What to produce => The material below contains a line with "Viewport: 1200px width, 630px height." and a line with "Click the red desktop". Copy exactly those two lines and all lines between them.

Supplied records =>
=== Begin Enclosure ===

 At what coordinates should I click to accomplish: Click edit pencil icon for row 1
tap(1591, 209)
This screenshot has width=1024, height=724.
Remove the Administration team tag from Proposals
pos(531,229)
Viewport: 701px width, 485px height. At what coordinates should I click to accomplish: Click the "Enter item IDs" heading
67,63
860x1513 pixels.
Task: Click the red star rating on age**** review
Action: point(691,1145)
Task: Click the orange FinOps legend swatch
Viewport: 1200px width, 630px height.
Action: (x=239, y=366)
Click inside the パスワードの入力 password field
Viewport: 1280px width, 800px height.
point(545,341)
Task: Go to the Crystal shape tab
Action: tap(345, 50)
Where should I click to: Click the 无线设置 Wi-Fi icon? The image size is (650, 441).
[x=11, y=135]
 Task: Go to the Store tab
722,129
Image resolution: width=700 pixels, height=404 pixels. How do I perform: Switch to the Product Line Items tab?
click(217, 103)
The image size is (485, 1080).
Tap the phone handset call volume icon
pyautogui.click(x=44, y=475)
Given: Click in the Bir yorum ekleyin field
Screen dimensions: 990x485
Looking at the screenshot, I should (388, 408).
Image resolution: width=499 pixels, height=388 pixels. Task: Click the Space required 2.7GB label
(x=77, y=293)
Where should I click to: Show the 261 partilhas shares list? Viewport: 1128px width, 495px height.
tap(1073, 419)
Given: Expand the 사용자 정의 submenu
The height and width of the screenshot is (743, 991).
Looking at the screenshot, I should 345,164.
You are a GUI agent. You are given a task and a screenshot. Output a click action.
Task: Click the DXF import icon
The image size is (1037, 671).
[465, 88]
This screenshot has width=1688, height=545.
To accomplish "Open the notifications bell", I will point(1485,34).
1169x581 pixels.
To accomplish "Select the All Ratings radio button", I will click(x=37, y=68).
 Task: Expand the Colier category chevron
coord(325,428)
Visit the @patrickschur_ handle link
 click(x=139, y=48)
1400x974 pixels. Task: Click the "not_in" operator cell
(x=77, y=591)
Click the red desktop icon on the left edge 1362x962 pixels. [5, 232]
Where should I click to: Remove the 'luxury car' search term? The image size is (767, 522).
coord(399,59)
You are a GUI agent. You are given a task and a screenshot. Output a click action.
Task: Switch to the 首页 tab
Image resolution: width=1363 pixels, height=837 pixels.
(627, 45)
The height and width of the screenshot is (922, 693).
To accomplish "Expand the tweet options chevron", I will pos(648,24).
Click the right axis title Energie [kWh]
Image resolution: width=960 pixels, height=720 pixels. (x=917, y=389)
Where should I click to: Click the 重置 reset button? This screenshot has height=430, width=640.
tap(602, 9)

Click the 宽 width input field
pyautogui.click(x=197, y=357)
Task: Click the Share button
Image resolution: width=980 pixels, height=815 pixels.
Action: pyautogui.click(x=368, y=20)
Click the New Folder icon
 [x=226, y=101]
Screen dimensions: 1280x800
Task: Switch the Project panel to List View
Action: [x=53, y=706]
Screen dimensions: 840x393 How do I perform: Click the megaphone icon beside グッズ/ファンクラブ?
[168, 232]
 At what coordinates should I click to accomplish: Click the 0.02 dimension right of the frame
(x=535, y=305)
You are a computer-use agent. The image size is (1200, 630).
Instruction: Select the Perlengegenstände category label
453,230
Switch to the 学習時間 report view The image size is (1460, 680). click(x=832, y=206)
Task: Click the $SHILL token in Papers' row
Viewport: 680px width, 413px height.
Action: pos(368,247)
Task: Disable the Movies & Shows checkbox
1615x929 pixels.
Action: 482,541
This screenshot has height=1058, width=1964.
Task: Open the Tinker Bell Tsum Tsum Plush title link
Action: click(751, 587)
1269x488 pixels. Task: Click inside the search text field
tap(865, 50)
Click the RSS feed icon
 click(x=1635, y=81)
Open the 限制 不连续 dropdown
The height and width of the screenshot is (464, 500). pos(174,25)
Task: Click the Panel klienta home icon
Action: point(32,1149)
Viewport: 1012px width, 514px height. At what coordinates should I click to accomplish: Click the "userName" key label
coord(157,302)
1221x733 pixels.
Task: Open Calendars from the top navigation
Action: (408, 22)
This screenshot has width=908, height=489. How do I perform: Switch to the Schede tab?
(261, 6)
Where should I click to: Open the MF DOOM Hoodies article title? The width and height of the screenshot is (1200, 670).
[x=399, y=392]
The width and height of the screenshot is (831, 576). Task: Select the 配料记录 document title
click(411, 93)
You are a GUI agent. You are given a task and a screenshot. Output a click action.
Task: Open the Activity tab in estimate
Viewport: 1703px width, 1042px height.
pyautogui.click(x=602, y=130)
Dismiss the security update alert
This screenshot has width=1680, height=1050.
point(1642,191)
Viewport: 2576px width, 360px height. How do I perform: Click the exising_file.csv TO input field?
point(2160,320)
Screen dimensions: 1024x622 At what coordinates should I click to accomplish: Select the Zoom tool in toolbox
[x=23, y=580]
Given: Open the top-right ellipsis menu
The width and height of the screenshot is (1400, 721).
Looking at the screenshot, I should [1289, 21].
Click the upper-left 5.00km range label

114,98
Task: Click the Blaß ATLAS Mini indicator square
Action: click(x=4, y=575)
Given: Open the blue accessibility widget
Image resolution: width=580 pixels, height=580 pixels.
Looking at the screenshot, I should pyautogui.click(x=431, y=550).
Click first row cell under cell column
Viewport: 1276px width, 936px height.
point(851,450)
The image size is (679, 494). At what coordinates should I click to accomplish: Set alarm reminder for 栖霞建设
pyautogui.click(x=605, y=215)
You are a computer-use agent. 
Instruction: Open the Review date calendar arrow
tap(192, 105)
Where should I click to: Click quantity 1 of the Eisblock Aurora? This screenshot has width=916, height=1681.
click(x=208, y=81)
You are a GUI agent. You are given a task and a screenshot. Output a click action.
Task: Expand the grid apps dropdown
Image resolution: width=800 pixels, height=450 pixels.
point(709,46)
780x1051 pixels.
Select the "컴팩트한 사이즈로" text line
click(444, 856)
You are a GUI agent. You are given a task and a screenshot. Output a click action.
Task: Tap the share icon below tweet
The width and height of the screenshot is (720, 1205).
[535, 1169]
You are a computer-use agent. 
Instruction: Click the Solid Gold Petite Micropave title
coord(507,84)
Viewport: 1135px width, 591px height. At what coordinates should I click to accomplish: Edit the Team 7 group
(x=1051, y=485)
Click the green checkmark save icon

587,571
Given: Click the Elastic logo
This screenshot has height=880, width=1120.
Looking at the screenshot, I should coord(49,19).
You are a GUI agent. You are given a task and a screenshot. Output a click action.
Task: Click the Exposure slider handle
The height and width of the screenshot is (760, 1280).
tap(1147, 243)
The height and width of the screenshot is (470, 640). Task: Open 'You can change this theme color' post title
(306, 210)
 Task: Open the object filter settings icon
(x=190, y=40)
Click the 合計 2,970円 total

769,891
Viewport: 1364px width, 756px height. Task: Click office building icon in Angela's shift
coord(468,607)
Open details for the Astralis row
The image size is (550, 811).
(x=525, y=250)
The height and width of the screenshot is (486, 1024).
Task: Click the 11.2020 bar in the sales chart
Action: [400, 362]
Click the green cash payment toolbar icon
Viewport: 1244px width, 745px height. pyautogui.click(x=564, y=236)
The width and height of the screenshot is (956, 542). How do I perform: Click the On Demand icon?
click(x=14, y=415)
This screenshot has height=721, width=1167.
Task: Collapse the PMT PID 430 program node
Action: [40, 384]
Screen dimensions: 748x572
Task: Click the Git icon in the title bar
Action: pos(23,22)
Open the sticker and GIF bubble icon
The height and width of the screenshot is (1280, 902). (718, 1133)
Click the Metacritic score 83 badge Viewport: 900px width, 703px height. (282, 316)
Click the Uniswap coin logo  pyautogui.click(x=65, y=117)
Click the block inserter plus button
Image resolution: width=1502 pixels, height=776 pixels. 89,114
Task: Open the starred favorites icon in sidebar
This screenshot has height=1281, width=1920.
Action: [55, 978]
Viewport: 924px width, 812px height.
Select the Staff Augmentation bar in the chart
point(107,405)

=== End Enclosure ===

Answer to the problem =>
Viewport: 1200px width, 630px height.
Action: (x=239, y=366)
Click inside the パスワードの入力 password field
Viewport: 1280px width, 800px height.
point(545,341)
Task: Go to the Crystal shape tab
Action: tap(345, 50)
Where should I click to: Click the 无线设置 Wi-Fi icon? The image size is (650, 441).
[x=11, y=135]
 Task: Go to the Store tab
722,129
Image resolution: width=700 pixels, height=404 pixels. How do I perform: Switch to the Product Line Items tab?
click(217, 103)
The image size is (485, 1080).
Tap the phone handset call volume icon
pyautogui.click(x=44, y=475)
Given: Click in the Bir yorum ekleyin field
Screen dimensions: 990x485
Looking at the screenshot, I should (388, 408).
Image resolution: width=499 pixels, height=388 pixels. Task: Click the Space required 2.7GB label
(x=77, y=293)
Where should I click to: Show the 261 partilhas shares list? Viewport: 1128px width, 495px height.
tap(1073, 419)
Given: Expand the 사용자 정의 submenu
The height and width of the screenshot is (743, 991).
Looking at the screenshot, I should 345,164.
You are a GUI agent. You are given a task and a screenshot. Output a click action.
Task: Click the DXF import icon
The image size is (1037, 671).
[465, 88]
This screenshot has width=1688, height=545.
To accomplish "Open the notifications bell", I will point(1485,34).
1169x581 pixels.
To accomplish "Select the All Ratings radio button", I will click(x=37, y=68).
 Task: Expand the Colier category chevron
coord(325,428)
Visit the @patrickschur_ handle link
 click(x=139, y=48)
1400x974 pixels. Task: Click the "not_in" operator cell
(x=77, y=591)
Click the red desktop icon on the left edge 1362x962 pixels. [5, 232]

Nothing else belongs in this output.